__PROBLEM__: Write out exactly, with both ends included, the lines that run from the line containing "How do I perform: Expand" to the end of the entries. Pictures are not part of the answer.

[Records excerpted from a collection]
§

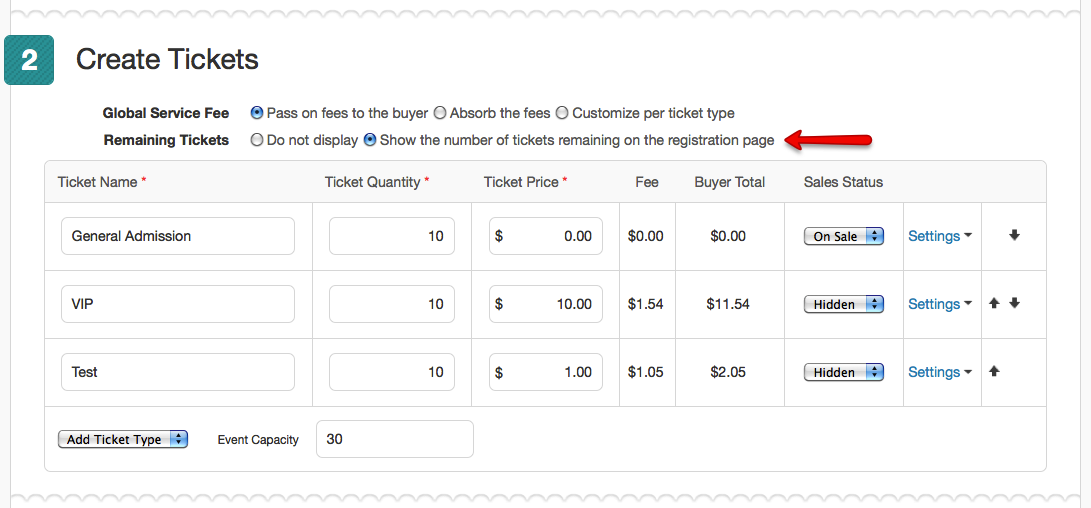Click the Event Capacity field
The height and width of the screenshot is (508, 1091).
(395, 439)
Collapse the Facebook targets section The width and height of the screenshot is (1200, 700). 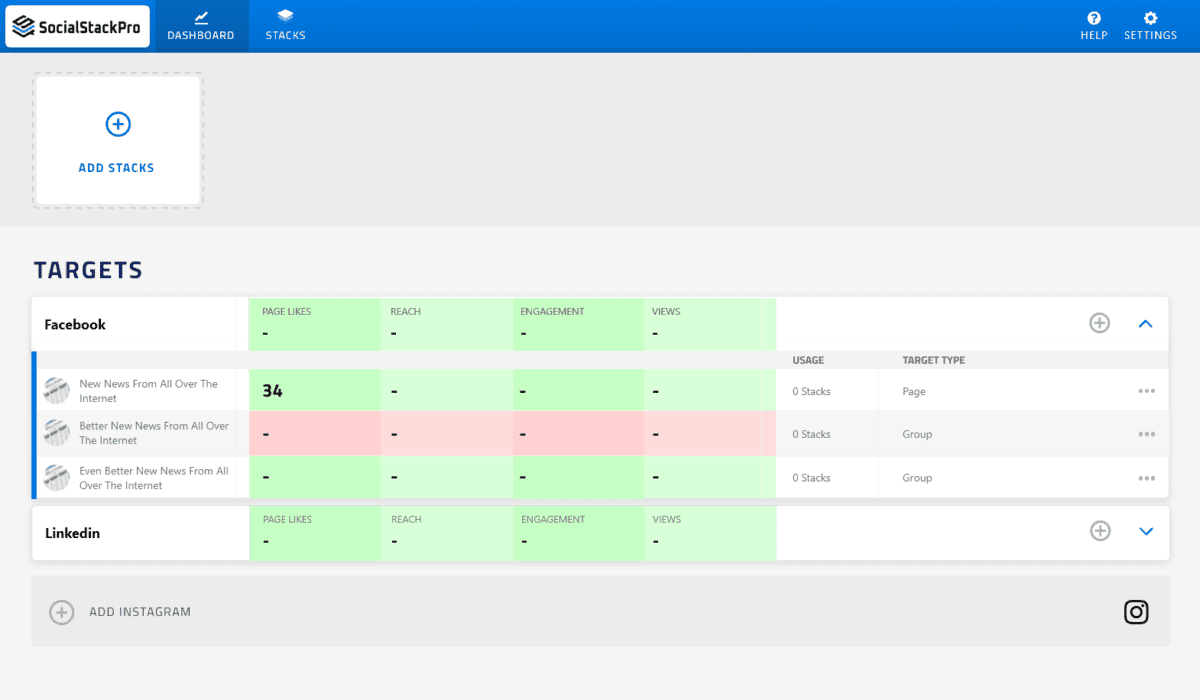(1146, 323)
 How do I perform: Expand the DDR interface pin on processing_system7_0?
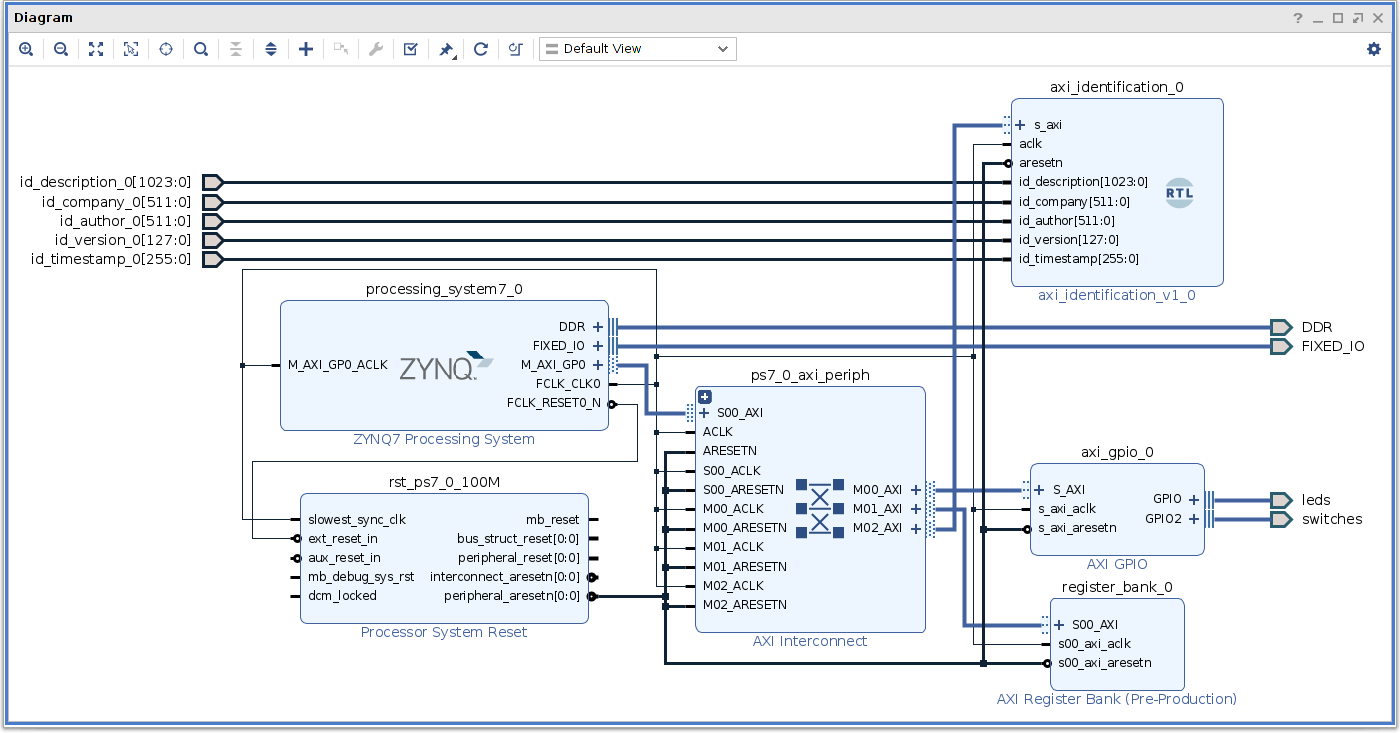(x=598, y=327)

§

__EXERCISE OUTPUT__:
 How do I perform: Expand the DDR interface pin on processing_system7_0?
(x=598, y=327)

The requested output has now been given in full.